=== TASK PROMPT ===
Exact copies of the lines below are the goal; any images in them are dropped.

[Saved entries]
↓
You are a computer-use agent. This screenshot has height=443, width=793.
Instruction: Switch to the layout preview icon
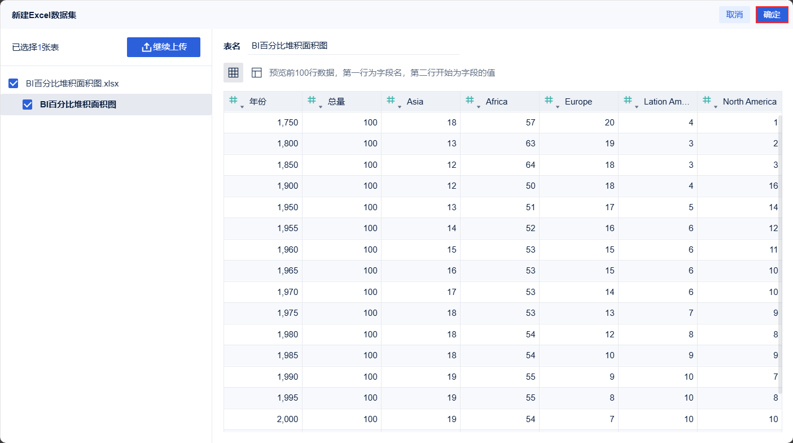click(x=257, y=72)
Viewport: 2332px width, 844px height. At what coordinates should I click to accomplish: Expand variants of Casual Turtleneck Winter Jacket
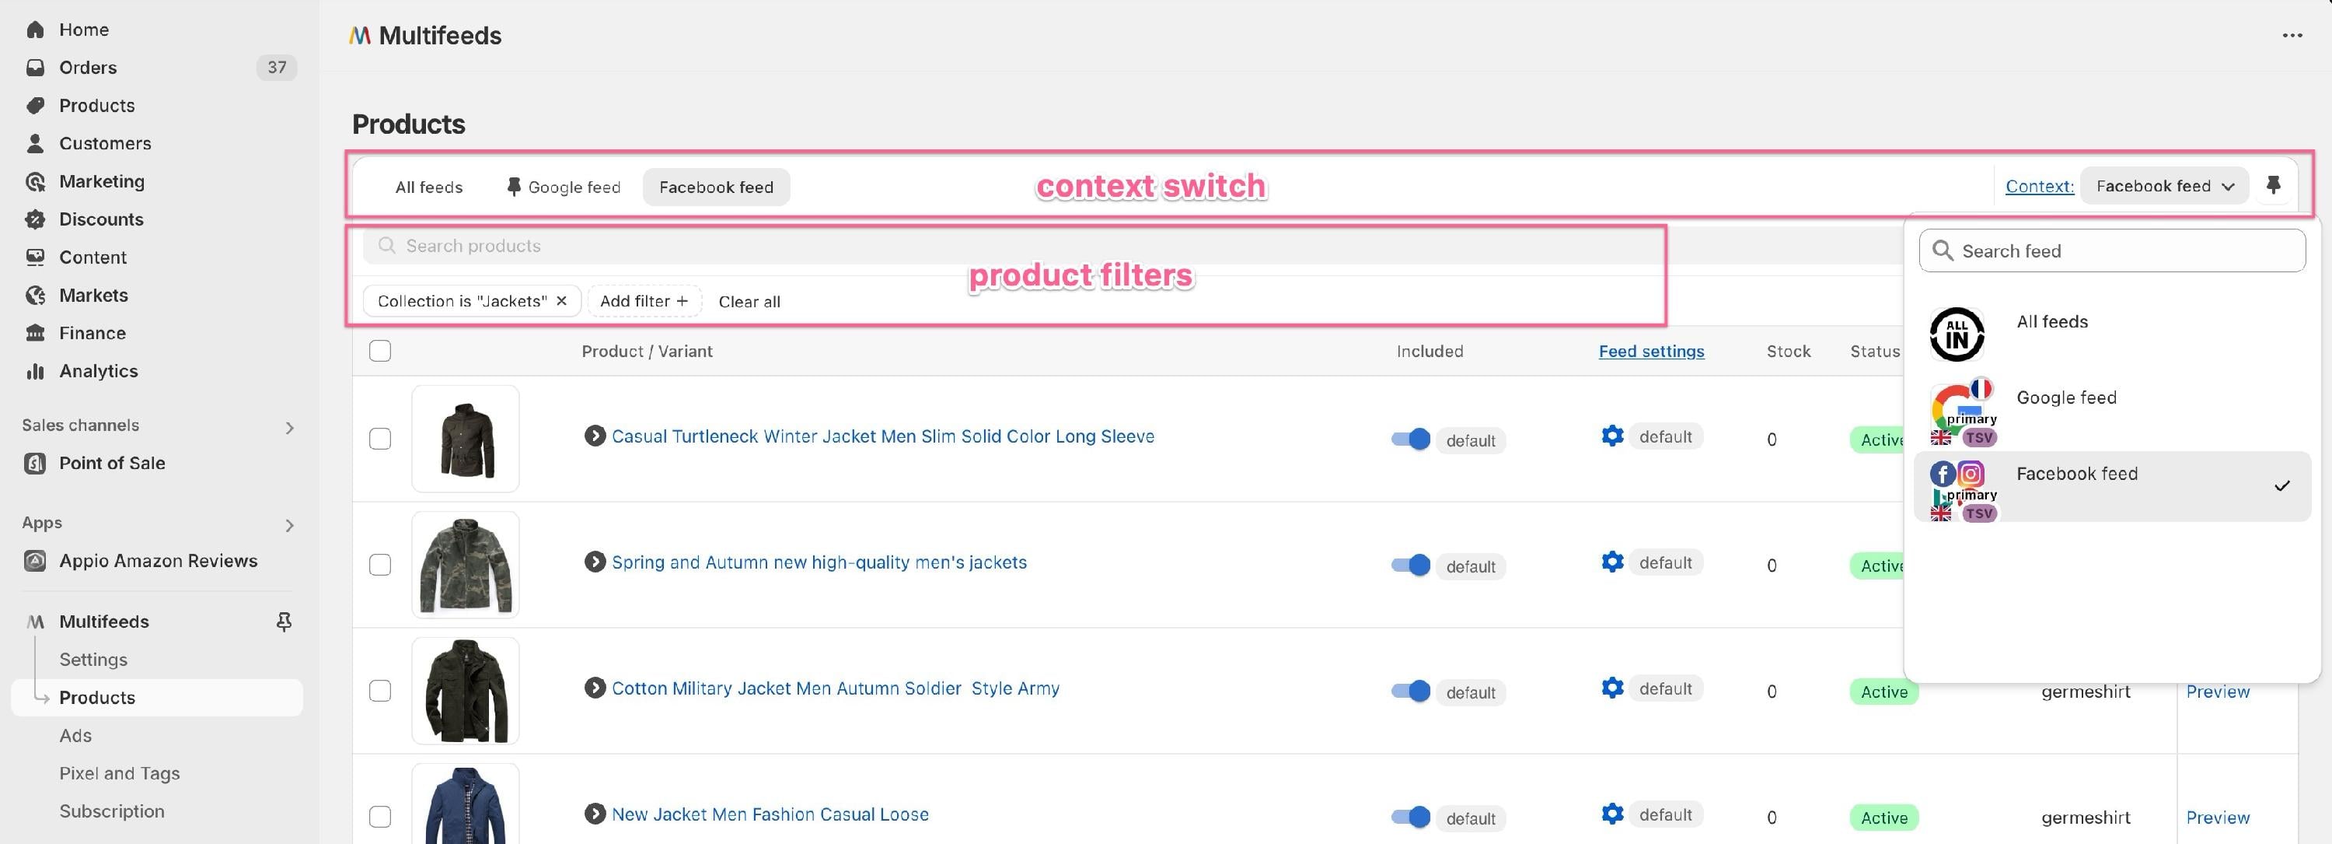pos(595,436)
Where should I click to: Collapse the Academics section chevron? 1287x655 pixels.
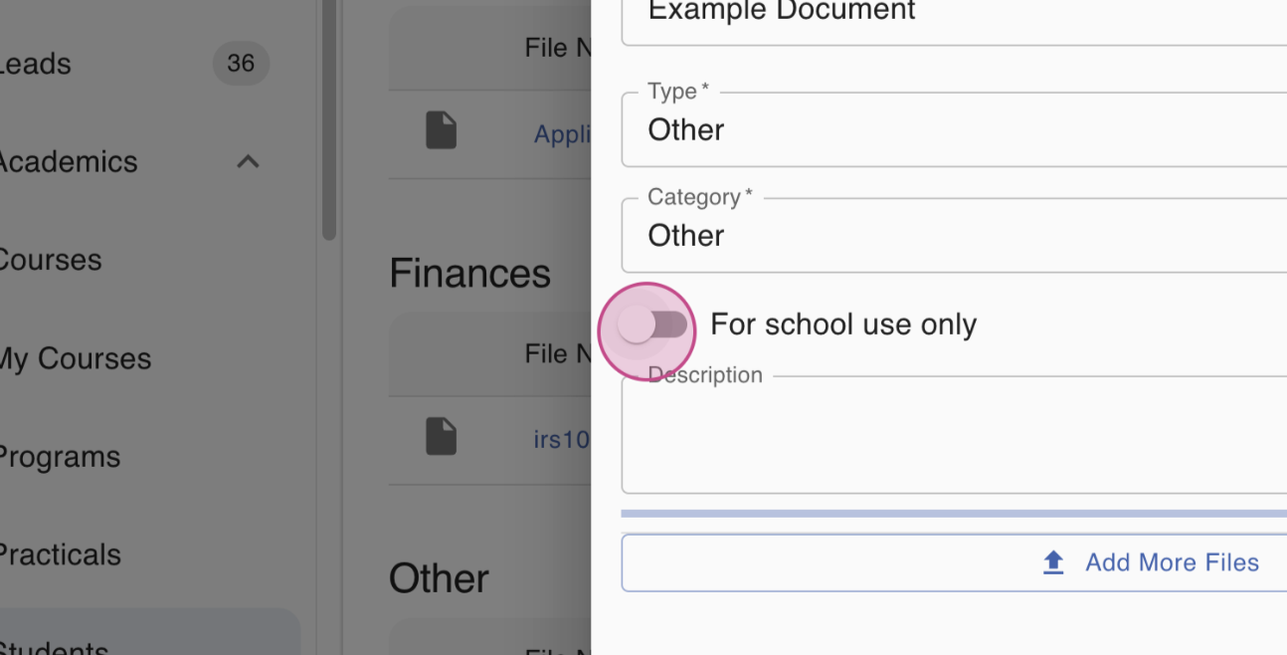click(x=248, y=161)
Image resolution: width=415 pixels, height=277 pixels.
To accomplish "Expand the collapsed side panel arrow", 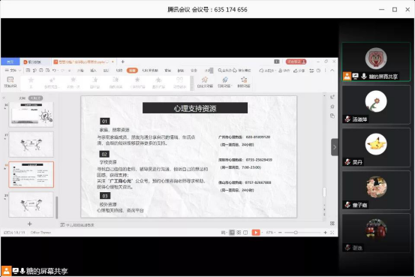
↑
=== FINISHED EXERCISE ===
You are a computer-use agent. This screenshot has height=443, width=793.
Instruction: Switch to the layout preview icon
click(x=257, y=72)
Viewport: 2332px width, 844px height. At what coordinates should I click to accomplish: Expand variants of Casual Turtleneck Winter Jacket
pos(595,436)
Where should I click to: Collapse the Academics section chevron? 1287x655 pixels.
click(x=248, y=161)
Image resolution: width=415 pixels, height=277 pixels.
To accomplish "Expand the collapsed side panel arrow", 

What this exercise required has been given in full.